This project aims to conduct an analysis of heatwave patterns across the Chicago over the past lustrum (2020.10.1-2025.10.1). The research will focus on identifying spatial variations and intensity patterns of heatwave events using CyberGISX. The ultimate goal is to create interactive visualizations that effectively communicate heat risk patterns to support urban planning and public health preparedness.

The primary data will be sourced from the National Oceanic and Atmospheric Administration (NOAA) through its Global Historical Climatology Network (GHCN). I use daily maximum temperature collected by different stations as the main variable to analyze.

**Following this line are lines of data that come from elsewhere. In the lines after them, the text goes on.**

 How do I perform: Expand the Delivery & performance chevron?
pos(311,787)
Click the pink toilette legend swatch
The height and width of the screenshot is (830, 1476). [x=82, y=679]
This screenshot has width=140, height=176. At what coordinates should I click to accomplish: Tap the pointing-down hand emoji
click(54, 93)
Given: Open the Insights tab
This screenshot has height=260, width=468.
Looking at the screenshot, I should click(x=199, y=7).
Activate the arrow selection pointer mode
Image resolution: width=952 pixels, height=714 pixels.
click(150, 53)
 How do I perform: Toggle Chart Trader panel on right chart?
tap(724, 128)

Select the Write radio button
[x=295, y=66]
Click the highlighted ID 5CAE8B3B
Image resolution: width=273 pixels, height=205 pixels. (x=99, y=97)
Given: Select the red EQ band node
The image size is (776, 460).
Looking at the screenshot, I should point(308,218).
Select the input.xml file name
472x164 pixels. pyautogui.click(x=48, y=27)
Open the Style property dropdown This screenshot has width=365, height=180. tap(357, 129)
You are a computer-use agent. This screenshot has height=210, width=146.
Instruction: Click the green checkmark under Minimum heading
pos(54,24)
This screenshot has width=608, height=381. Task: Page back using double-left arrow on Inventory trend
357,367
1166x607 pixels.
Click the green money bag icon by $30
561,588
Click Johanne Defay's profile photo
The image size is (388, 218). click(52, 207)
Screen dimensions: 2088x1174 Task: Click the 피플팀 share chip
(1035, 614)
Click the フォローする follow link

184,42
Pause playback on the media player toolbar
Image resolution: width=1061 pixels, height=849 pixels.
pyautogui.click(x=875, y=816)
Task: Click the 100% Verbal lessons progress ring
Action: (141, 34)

Due to the restrictions of the data resources on the size of the dataset, I will make multiple requests for data and combine the datasets from the same observation station into one before conducting further analysis. I will use the geospatial tools including folium, matplotlib, pandas and geopandas to conduct further analysis and comparison of different observation stations, and finally visualize the patterns and intensities of heat waves.

For now, I just request the data once from NOAA, and I can get the data of 2 years, from 2023.9.1 to 2025.9.1. I select one station to give an example of what I would do. I use 90°F as a heatwave threshold and draw a graph of daily maximum temperature. Also, I draw the map of Chicago using Folium.

In [1]:
import pandas as pd
import matplotlib.pyplot as plt
import folium
In [2]:
df = pd.read_csv('weather_data.csv')
In [3]:
df_clean = df[df.STATION == "USC00111577"].reset_index()
In [4]:
plt.figure(figsize=(14, 6))
Out[4]:
<Figure size 1400x600 with 0 Axes>
<Figure size 1400x600 with 0 Axes>
In [5]:
plt.plot(df_clean.index, df_clean['TMAX'], 'b-', linewidth=1.0, alpha=0.8, label='Daily Max Temperature (°F)')
plt.axhline(y=90, color='red', linestyle='--', linewidth=2, alpha=0.8, label='Heatwave Threshold (90°F)')
plt.xlabel('Days from 2023.9.1')
plt.ylabel('Temperature (°F)')
plt.title('Maximum Temperature (TMAX) with Heatwave Threshold in Chicago')
plt.legend()
plt.grid(True, alpha=0.3)
In [55]:
def plot_chicago():
    chicago_center = [41.8781, -87.6298]
    m = folium.Map(location=chicago_center, zoom_start=10, tiles='OpenStreetMap')
    folium.Marker(
        chicago_center,
        popup='Chicago Downtown',
        tooltip='Click for more info',
        icon=folium.Icon(color='red', icon='info-sign')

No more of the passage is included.